The Untold Truth Of Martial Arts Legend Masahiko Kimura
Some legendary fighters spring up from unlikely places, their prodigious acumen for fisticuffs emerging as if from nowhere. This is not Masahiko Kimura's story. To all appearances, Kimura was born equal parts immovable object and unstoppable force. Masahiko Kimura was born in the late summer of 2017 in Kumamoto, Japan. At age 9, he began training in judo. By 15, he was a fourth dan blackbelt. Early pictures of Kimura leave little doubt about his pugilistic propensities — with his rectangular muscle-truck of a body, thick neck, and cuboid yet oddly handsome head. Every inch loudly broadcast that performing a Three Stooges-style eye poke on this individual would be reckless — and quite possibly the central explanatory theme of one's obituary.

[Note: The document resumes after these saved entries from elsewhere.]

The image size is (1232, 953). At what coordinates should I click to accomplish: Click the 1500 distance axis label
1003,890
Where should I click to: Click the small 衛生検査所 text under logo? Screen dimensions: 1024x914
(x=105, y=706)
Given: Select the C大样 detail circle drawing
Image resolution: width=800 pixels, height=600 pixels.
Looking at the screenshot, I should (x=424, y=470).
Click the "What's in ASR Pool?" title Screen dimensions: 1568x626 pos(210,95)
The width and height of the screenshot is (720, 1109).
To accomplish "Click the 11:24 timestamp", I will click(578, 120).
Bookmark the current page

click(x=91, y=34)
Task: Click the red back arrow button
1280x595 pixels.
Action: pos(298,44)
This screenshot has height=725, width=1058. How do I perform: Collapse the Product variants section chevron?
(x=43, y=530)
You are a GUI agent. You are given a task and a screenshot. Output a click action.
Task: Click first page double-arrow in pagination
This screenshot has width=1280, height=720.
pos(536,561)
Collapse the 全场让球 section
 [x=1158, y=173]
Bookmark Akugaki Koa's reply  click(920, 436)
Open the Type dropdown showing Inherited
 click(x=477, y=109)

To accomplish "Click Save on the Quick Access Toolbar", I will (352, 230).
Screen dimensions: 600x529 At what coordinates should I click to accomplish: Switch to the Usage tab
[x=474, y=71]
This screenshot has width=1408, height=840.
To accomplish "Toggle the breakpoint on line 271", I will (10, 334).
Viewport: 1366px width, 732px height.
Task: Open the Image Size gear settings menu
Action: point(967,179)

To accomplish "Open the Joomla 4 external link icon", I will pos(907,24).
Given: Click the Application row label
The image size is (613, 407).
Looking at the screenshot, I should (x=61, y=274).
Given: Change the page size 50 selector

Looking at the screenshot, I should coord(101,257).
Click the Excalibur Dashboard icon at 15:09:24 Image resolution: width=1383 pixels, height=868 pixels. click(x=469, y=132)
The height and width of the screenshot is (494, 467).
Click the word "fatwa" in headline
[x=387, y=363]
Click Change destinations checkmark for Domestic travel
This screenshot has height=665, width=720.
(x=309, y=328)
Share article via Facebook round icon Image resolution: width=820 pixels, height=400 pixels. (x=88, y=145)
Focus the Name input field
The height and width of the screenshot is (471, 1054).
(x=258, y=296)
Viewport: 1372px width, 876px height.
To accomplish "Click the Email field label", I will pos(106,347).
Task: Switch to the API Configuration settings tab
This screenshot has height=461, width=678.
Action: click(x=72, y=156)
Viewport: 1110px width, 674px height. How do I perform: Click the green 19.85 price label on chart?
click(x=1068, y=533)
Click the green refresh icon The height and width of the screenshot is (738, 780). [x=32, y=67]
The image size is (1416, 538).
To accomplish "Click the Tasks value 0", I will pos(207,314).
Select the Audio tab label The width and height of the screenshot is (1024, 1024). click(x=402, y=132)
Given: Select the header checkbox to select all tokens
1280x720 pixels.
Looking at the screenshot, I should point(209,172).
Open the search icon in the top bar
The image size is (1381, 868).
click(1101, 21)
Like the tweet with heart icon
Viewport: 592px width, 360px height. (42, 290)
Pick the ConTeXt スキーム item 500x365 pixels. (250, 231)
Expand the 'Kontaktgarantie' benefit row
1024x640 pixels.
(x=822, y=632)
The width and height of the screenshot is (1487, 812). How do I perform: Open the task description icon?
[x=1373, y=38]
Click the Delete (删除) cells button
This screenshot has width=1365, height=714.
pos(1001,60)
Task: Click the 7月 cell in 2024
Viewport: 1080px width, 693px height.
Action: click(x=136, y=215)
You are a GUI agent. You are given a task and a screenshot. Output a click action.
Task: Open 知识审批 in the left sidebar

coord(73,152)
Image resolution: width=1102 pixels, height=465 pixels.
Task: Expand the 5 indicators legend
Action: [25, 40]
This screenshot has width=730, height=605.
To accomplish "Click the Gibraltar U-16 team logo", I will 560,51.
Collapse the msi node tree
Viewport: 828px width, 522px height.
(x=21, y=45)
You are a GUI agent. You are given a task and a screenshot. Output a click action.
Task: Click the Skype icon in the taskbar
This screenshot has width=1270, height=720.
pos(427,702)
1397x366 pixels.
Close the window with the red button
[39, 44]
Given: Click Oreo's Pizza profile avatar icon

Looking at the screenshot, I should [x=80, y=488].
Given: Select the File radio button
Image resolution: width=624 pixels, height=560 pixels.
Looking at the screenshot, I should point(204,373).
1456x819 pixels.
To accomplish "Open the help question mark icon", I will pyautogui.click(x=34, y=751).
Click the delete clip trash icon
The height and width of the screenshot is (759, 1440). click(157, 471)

Masahiko Kimura's glossy catalog of muscles and skill made him scary. But his attitude made him terrifying. Here's Kimura's description of an encounter he had as a young man with a more experienced instructor armed with a wooden weapon shaped like a military rifle and bayonet:
"The instructor said 'Thrust, thrust. Come on, what's the matter?' I knew I would lose as soon as I thrust the gun at him. So, I [...] I [feinted] a thrust, and then threw the wooden gun at his face [...]. At the moment he deflected the wooden gun, I tackled his knees. He fell to the ground. I mounted his chest, removed his face guard [...], and delivered a finishing blow to his face." Sounds kind of ruthless, right? Hold that thought.
The fight that defined Kimura's career
Tomes could be (and have been) written about Kimura's long and successful career. Drawing from Kimura's biography on Judo Info, the heavily condensed version is that by 20 years old, Kimura had already written himself into the history books as an All Japan Championship winner, earning three consecutive victories and claiming the Championship Flag — a feat still achieve by no one else. After such prodigious early success, Kimura thought it'd be kind of fun to keep on winning, and remained undefeated right up to his official retirement date 13 years later.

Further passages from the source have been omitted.